Deine Zielsetzung für diesen Text, was du mit ihm agen/zeigen willst, das bleibt für mich unklar. Aber völlig wurscht, bei den anderen klappt es ja.

Wenn ich schon noch mal da bin, dann hab ich noch diese Verbesserlis:

Nichtssagend ging sie zum Auto und öffnete die Tür.
Wenn du nichtssagend zusammenschreibst, dann hat es die Bedeutung: inhaltsleer, bedeutungslos.
Du meinst doch hier bestimmt, dass die Omma einfach nicht redet. Ich würde es dann trennen oder anders ausdrücken.

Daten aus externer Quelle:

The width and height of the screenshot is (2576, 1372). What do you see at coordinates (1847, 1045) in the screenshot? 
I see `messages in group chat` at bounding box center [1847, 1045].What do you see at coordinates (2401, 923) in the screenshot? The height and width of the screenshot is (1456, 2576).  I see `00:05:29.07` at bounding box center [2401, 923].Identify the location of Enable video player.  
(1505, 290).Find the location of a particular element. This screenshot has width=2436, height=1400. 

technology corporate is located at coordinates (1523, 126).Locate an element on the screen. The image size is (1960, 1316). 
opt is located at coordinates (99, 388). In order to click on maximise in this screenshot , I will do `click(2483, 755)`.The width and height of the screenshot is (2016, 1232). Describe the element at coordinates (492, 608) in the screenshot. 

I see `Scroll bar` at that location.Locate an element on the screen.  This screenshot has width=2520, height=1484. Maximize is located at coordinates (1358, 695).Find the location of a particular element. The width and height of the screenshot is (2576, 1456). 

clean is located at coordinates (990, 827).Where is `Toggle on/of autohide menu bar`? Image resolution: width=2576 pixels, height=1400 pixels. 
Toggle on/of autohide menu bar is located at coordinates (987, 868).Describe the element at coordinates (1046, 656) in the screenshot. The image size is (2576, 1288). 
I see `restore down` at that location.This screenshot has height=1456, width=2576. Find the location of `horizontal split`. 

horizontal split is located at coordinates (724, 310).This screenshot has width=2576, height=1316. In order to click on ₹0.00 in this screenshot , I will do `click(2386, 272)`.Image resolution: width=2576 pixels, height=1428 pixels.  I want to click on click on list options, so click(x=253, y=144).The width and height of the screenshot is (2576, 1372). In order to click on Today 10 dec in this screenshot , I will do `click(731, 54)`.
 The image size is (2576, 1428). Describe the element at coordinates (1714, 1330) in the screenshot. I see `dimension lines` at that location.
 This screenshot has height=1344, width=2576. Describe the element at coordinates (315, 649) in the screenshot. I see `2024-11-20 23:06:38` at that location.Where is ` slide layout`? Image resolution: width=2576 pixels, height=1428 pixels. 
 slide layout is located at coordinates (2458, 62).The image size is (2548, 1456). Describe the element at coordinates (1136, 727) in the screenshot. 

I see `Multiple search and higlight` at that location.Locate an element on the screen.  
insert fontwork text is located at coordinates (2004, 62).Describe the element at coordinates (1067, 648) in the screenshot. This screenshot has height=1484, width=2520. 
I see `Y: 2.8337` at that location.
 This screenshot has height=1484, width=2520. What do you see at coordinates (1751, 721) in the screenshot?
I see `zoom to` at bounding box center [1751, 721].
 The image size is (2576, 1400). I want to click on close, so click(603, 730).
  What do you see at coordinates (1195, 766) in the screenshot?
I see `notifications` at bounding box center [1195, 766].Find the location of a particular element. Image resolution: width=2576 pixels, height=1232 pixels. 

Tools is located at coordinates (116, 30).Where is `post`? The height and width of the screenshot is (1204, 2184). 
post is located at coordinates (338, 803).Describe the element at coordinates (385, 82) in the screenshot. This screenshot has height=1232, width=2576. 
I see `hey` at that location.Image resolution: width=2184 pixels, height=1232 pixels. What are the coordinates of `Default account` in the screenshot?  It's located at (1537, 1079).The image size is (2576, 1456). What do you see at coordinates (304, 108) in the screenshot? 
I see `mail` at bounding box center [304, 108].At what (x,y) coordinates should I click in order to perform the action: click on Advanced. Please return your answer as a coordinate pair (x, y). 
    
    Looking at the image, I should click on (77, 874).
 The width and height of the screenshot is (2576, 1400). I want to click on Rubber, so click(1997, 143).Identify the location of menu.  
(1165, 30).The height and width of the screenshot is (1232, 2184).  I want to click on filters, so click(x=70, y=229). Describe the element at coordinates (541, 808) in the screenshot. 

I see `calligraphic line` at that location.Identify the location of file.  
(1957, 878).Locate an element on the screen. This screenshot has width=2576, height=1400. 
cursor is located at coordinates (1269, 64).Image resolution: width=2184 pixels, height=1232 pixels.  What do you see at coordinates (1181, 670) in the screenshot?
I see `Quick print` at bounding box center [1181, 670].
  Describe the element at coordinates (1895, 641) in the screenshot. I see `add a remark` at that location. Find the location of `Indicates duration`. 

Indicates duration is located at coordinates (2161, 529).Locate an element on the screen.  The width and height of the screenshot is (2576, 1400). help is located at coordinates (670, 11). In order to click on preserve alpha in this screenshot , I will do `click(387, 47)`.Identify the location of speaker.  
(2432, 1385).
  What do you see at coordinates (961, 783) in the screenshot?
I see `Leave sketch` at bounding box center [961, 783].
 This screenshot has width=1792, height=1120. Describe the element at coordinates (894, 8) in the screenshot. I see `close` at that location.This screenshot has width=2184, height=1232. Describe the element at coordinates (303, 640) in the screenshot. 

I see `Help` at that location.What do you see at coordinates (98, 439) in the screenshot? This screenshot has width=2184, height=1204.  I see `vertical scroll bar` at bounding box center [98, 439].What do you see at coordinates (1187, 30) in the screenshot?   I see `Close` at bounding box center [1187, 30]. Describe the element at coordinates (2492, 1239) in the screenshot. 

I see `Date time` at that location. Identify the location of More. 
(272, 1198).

„Wir kennen uns noch nicht, ich bin die Regine.“ Sagte sie und löste die Schnallen der Babyschale.
Warum trennst du die Redeformeln immer so komisch durch den Punkt ab?
..., ich bin die Regine", sagte sie ....

Liebe Grüße, Mister Pala, von Novak

 

Sooo maria.meerhaba,

nicht mal zwei Jahre später und schon eine Antwort auf deinen Kommentar =D

Call me: The Flash

Wie du vielleicht siehst habe ich ein paar kleine Änderungen vorgenommen.
Zum einen der Titel, der Alte war einfach zu plakativ, zum anderen ein kleines Feintuning im Text, um gewisse Aspekte die mir wichtig waren klarer ersichtlich zu machen.

Ich befürchte jedoch, dass du die Story weiterhin nur "so lala vielleicht" finden wirst, da ich nichts Grundlegendes geändert habe. Ich hoffe aber, dass der ein oder andere die nun überarbeitete Geschichte liest und Gefallen daran findet.